Christoph Hefti – surreale, farbenprächtige Bilderwelten

Das Museum für Gestaltung Zürich widmet dem Schweizer Textilgestalter Christoph Hefti erstmals eine umfassende Einzelausstellung und lädt ein in einen Kosmos zwischen Design, Kunst und Handwerk.

Christoph Hefti (* 1967) zählt zu den herausragenden Schweizer Textildesignern der Gegenwart. In seiner unverkennbaren Gestaltungssprache verbinden sich ungewöhnliche Erzählstrukturen mit handwerklicher Präzision. Geheimnisvolle Motive, markante Formen, intensive Farben und unterschiedliche Materialien verdichten sich zu eigenständigen Kompositionen.

Nach vielen Jahren in der internationalen Modebranche – unter anderem für Häuser wie Dries Van Noten, Balenciaga, Lanvin oder Acne Studios – entwickelte Hefti eine eigenständige Praxis, in deren Zentrum der Teppich steht.

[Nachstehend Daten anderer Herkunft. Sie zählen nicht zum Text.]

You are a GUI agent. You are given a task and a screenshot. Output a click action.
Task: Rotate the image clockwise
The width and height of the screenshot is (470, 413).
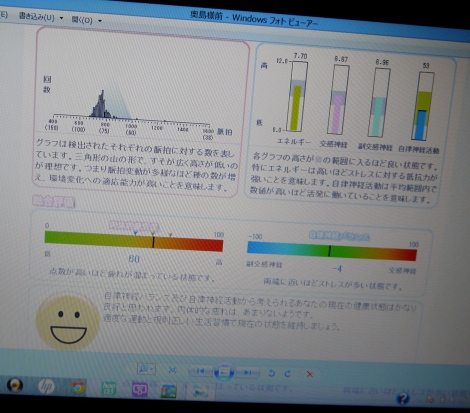(x=288, y=374)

Dieses Medium erlaubt es ihm, Material, Funktion, Form und Bild vollständig selbst zu bestimmen und als eigenständiges Werk zu denken.

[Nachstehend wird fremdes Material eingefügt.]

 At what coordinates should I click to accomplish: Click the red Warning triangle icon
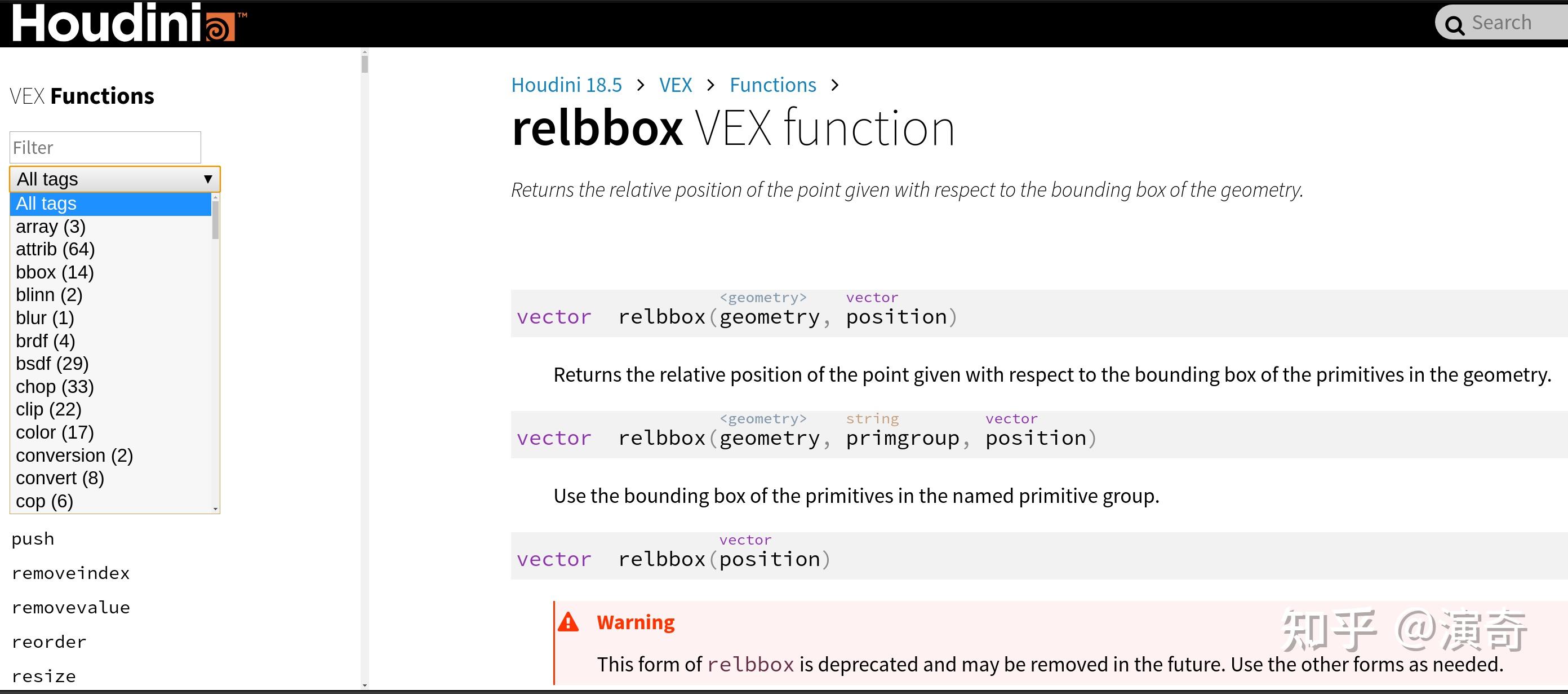[x=568, y=622]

Die Ausstellung zeigt das multidisziplinäre Œuvre von Christoph Hefti – von handgeknüpften Teppichen und Textilprints über Keramik und Möbel bis hin zu Kostümen und performativen Arbeiten. Materialien, Techniken und Ausdrucksformen greifen ineinander und zeigen die große Bandbreite seiner gestalterischen Praxis.

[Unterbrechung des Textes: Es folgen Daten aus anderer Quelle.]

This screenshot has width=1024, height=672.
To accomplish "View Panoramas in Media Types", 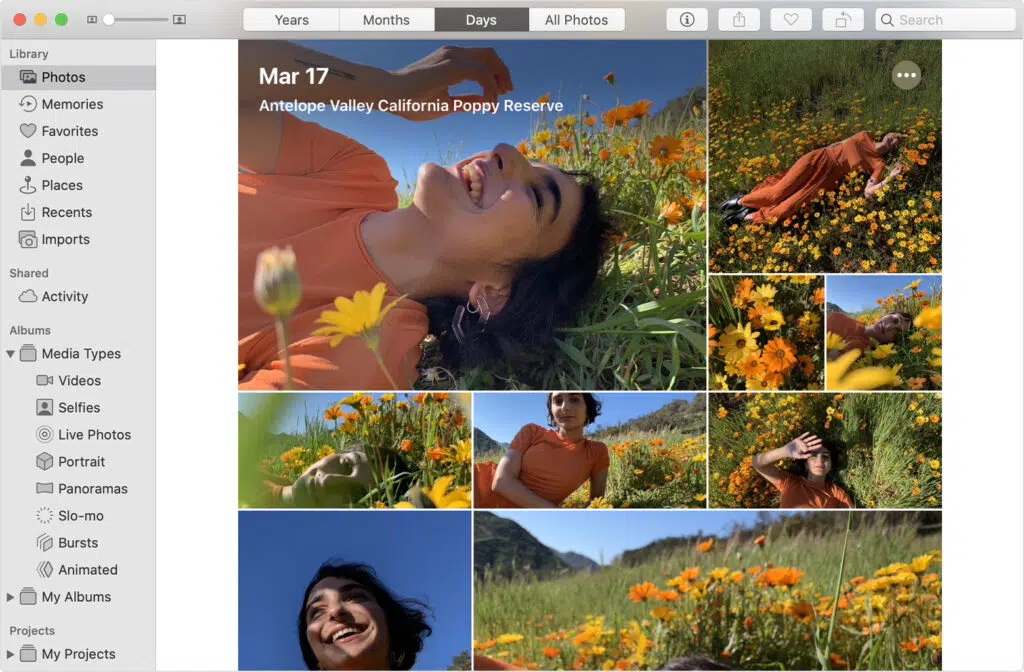I will [x=85, y=488].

In seinen Teppichen begegnen sich Tierwesen, Masken, Augen und mysteriös-traumartige Landschaften. Geschichten bilden dabei den Ausgangspunkt seiner Arbeiten, entwickeln sich im Prozess kontinuierlich weiter und der Interpretationsspielraum bleibt bewusst offen. „Ich beginne mit einer Geschichte. Teppiche, Garne und Materialien ergänzen sie und geben ihr Form. Diese Geschichte ist zentral für meinen Entwurfsprozess – sie zu erzählen, ist der Motor meines Designs“, so der Textildesigner.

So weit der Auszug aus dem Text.